Tuesday, February 23, 2010

Six Rules for Muscle Building and Maintenance

Sometimes we forget that the muscle we've built and the strength we've gained need to be nurtured. As you age past 35 it becomes even more important to arrest the muscle decline and add more if you can. Here are six rules for looking after that muscle.
  1. Don't do long weights or cardio sessions on an empty stomach. Eat a little before and perhaps some during a workout if you go beyond 60 minutes or exercise at very high intensity. Your muscle is a nice source of glucose, and to maintain blood glucose your body will break down muscle.
  2. Eat some protein and carbohydrate after you workout. This helps the anabolic (muscle building) process and prevents the above.
  3. Sleep well and sufficiently. Growth hormone is activated powerfully while you sleep.

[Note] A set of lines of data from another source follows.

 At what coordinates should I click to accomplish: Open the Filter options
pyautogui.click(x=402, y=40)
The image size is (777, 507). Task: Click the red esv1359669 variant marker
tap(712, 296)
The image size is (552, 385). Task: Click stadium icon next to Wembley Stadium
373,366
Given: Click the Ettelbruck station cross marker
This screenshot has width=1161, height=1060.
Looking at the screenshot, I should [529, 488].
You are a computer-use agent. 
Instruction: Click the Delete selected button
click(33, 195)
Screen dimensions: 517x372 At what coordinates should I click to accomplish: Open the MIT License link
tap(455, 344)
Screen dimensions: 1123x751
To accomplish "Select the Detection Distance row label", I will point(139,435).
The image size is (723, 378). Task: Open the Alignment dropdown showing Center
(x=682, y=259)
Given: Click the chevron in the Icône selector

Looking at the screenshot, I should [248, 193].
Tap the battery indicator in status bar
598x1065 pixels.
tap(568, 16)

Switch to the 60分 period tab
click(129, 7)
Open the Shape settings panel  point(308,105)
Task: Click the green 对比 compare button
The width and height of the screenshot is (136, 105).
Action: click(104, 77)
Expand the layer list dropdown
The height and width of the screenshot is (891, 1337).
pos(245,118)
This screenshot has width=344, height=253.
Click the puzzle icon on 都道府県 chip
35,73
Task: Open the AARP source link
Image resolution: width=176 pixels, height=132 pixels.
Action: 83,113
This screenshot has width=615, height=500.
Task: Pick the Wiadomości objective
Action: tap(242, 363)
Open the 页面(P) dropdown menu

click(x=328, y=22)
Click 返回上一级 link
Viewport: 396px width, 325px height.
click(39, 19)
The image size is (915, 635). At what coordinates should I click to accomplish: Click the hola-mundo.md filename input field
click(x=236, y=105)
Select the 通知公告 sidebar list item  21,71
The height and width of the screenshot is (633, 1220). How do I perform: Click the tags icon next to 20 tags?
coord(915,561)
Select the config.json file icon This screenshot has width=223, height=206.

Poor sleep means you will not get optimum advantage from this muscle building hormone.
  4. Eat enough (energy). Even though much is made of protein intake, the critical dietary component is sufficient energy. You won't maintain or build muscle if you undereat.
  5. Keep emotional stress under control. Stress induces the stress hormone cortisol that is responsible for breaking down muscle (among other things).
  6. Work out with weights at least twice a week, even more if you can manage it. Three sets of 8 to 12 repetitions of around 10 exercises is a good all-round program.
Good luck with your muscle protection!